Но Путинцев все же не избежал худсовета. Тот собрался для подведения итогов.
Заседание назначили на десять утра. В институте Витя сказался нездоровым, он вернулся домой переодеться и захватить с собой Ленку. И на сей раз крепко надеялся на нее. Разумеется, внешность дневного, левополушарного Вити не так-то мудрено было скрыть под экстравагантным костюмом — свободная блуза, пестрый шейный платок… пресловутый стиль боз-ар не позднее двадцатого века. Но ведь внутренне он оставался самим собой, экспериментатор, аналитик, рационалист. Как бы чуткие члены Совета не учуяли инстинктивно подлога, опасения были отнюдь не напрасны. И однако же все обошлось — благодаря Ленке. Взволнованная обилием восторженных слов, она, должно быть, своими эмоциями, как панцирем, обволокла невозмутимого Витю. Обсуждения, в сущности, не было, одни дифирамбы, и, казалось, тянуться им до скончания веков. Триумф наследника Гойи и Босха! — вот так восприняли это присутствующие, все, за исключением двоих. Лена с Витей проникли на большую глубину. Это был и на самом деле триумф, — но научного эксперимента.

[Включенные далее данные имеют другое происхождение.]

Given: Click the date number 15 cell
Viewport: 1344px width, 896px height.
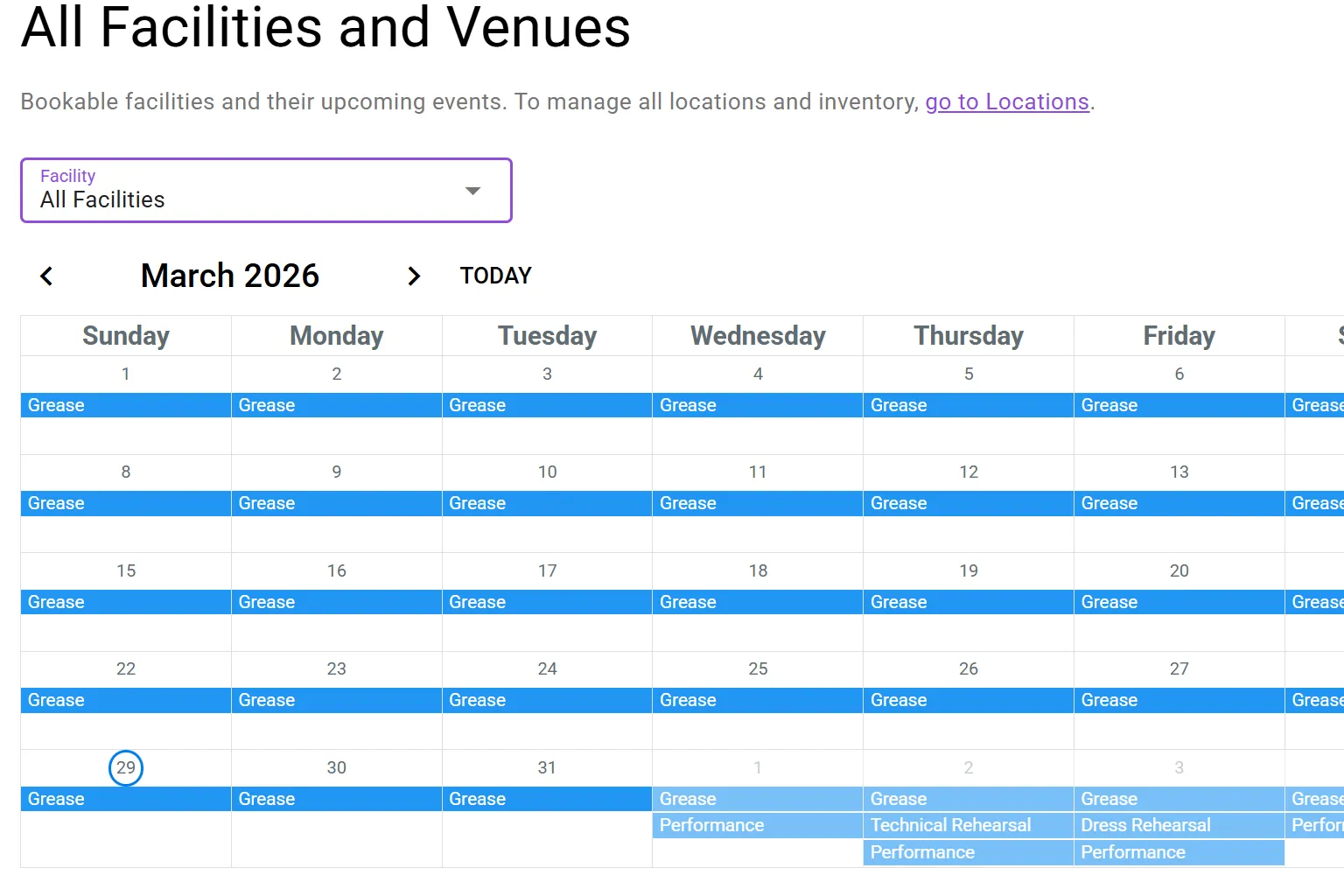Looking at the screenshot, I should (126, 570).
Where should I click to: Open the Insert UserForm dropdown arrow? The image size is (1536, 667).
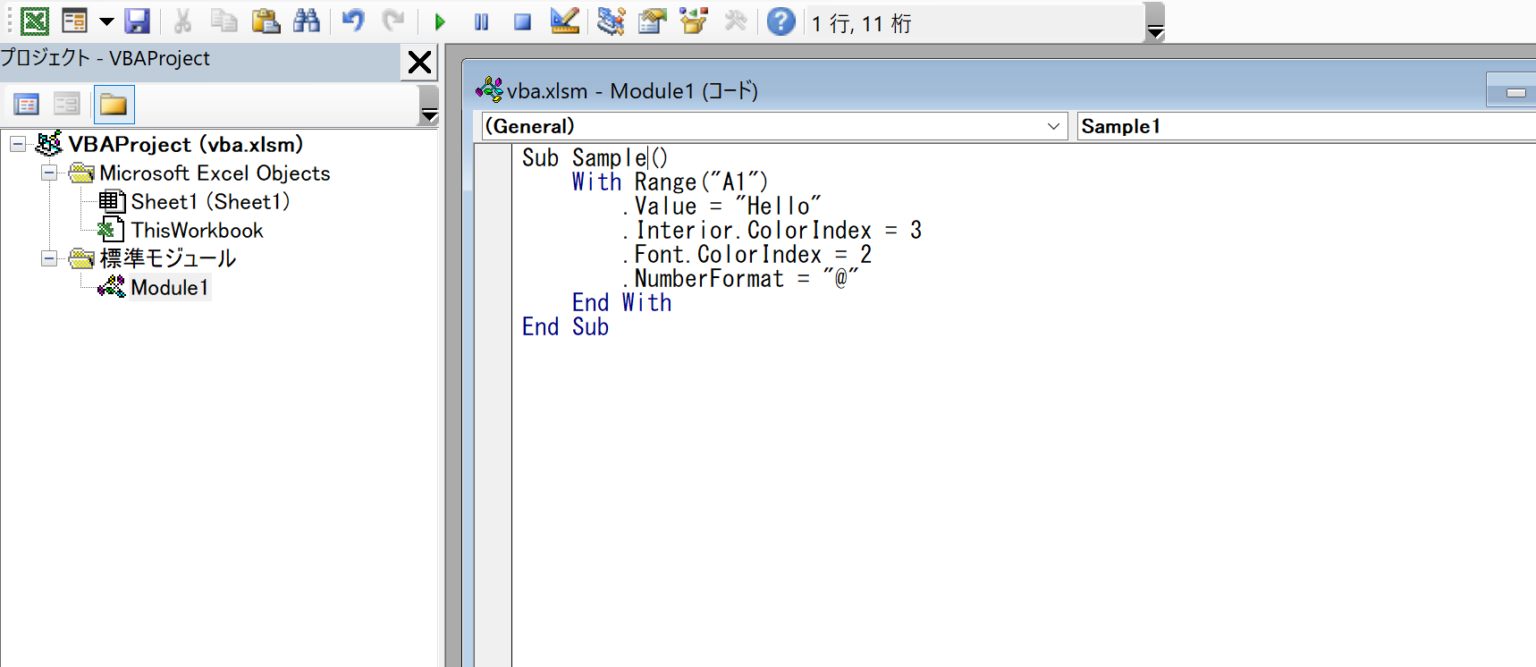[x=106, y=22]

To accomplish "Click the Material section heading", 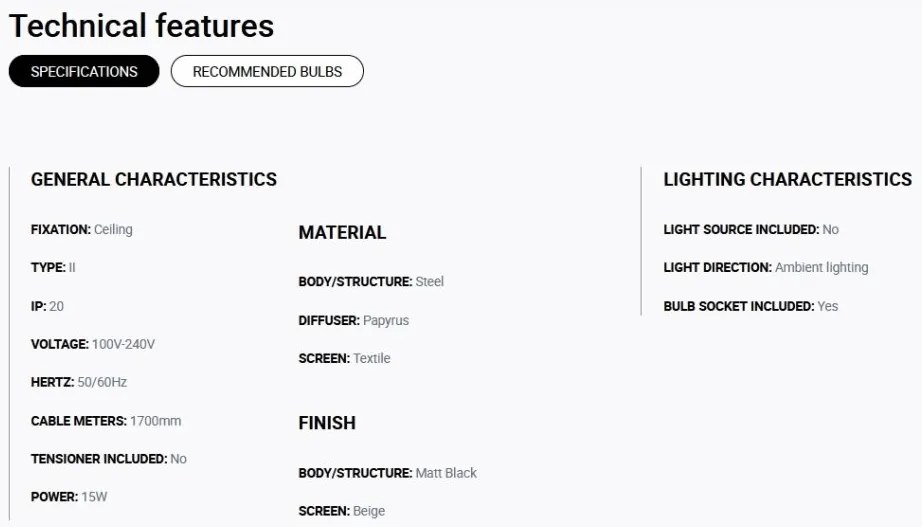I will pos(342,232).
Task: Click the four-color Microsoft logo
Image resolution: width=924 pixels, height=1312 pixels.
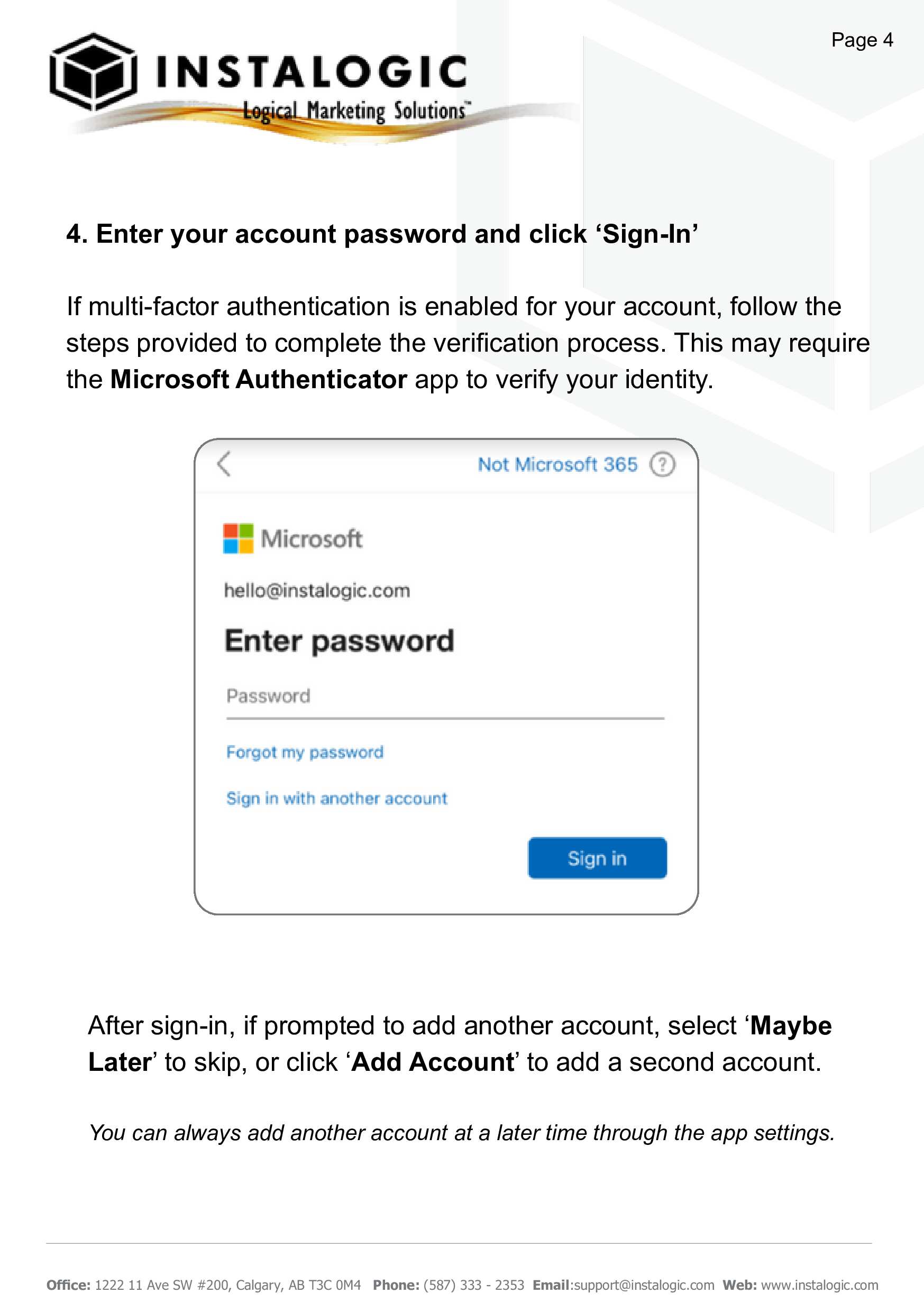Action: click(239, 538)
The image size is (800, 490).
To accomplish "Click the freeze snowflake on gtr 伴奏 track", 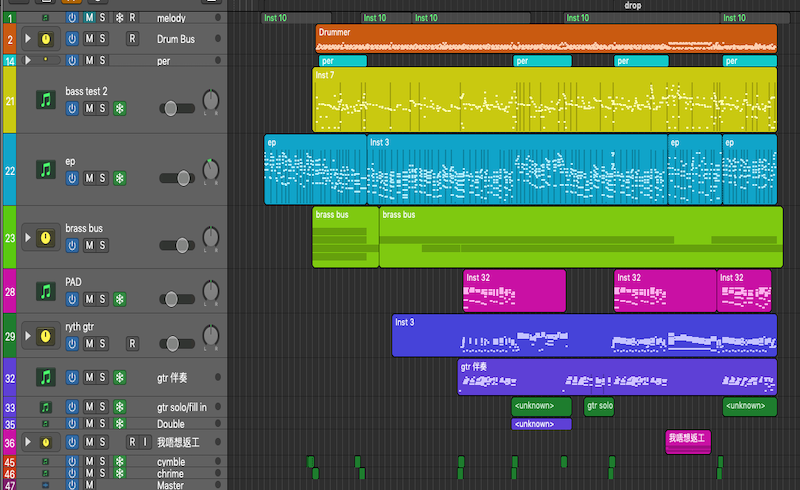I will point(120,378).
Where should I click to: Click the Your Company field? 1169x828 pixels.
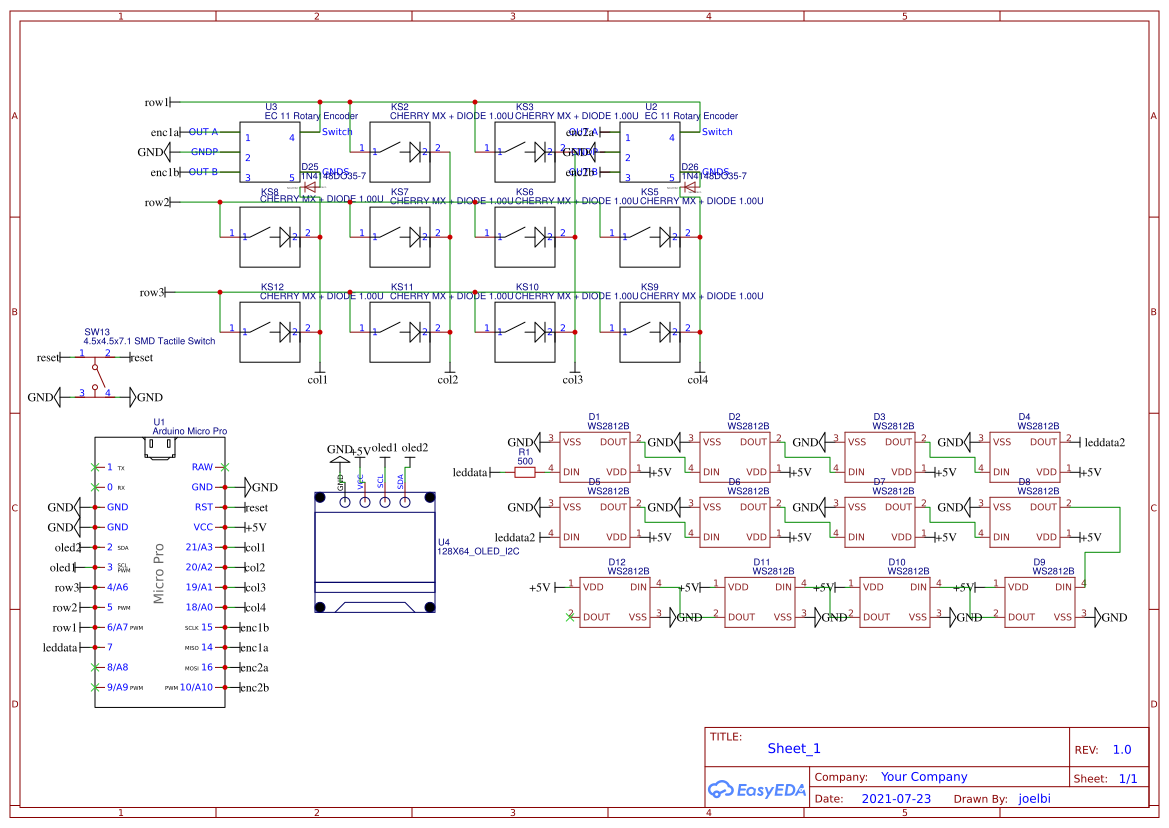924,777
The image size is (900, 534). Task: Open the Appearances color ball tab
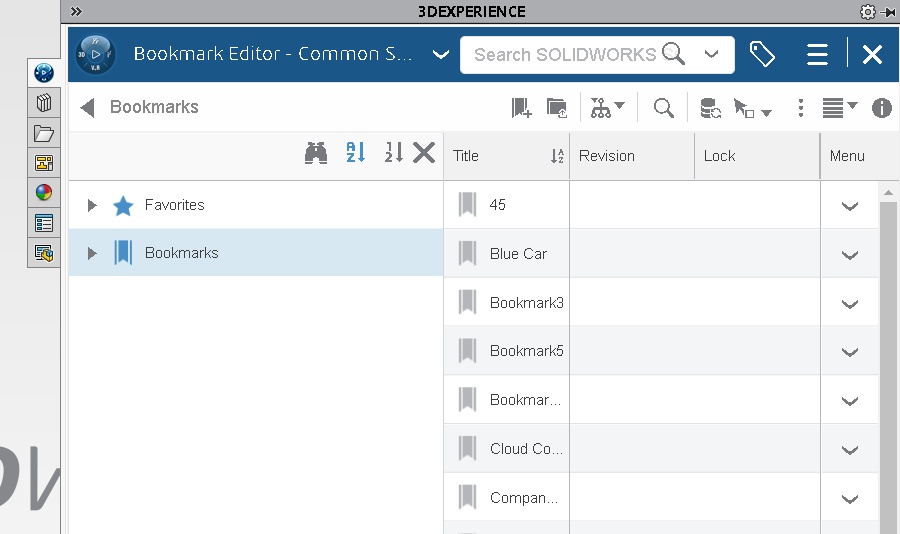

Между тем приближался вечер, то есть час превращения. Оборвав очередного хвалителя, без пяти минут лавреат поднялся, суховато поблагодарил всех и, ничего оригинальнее не придумав, как сослаться на нездоровье, не дождался конца, уехал. Непорядок, чепэ! Ведь Совет завершало голосование и торжество — увенчание новоявленного лавреата!.. К торжеству готовились, существовала традиция, отшлифованный ритуал, в конце концов это был общий праздник, чествование Искусства, и вдруг перед самым поднятием занавеса главное действующее лицо исчезает!.. Но менять что-либо, увы, было поздно. И деваться уже некуда, столько наговорили. А у Путинцева тоже выбора не оставалось, биоритм не допускал отступлений. С превеликим трудом успел Витя добраться до койки. Что касается Лавров, их с достоинством приняла по поручению художника Ленка.
Институтских его поклонников лавреатство окончательно вывело из равновесия. Так и не забывшие случая с Теракяном, коллеги не желали теперь знать никаких отговорок. Подавай им близнеца-брата, и баста! Отпуск Ленкин был на исходе, на продление рассчитывать не приходилось, а это неминуемо означало, что эксперименту так или иначе конец. Посоветовавшись с Ленкой, взвесив все за и против, Витя сдался, назначил день встречи. Разумеется, именно день, а не вечер. Причуды знаменитости служили аргументом неоспоримым. Раскрывать же коллегам истинную причину, само собой, Витя не торопился. Втайне надеялся, что, может быть, в последний момент еще воспротивится институтское руководство.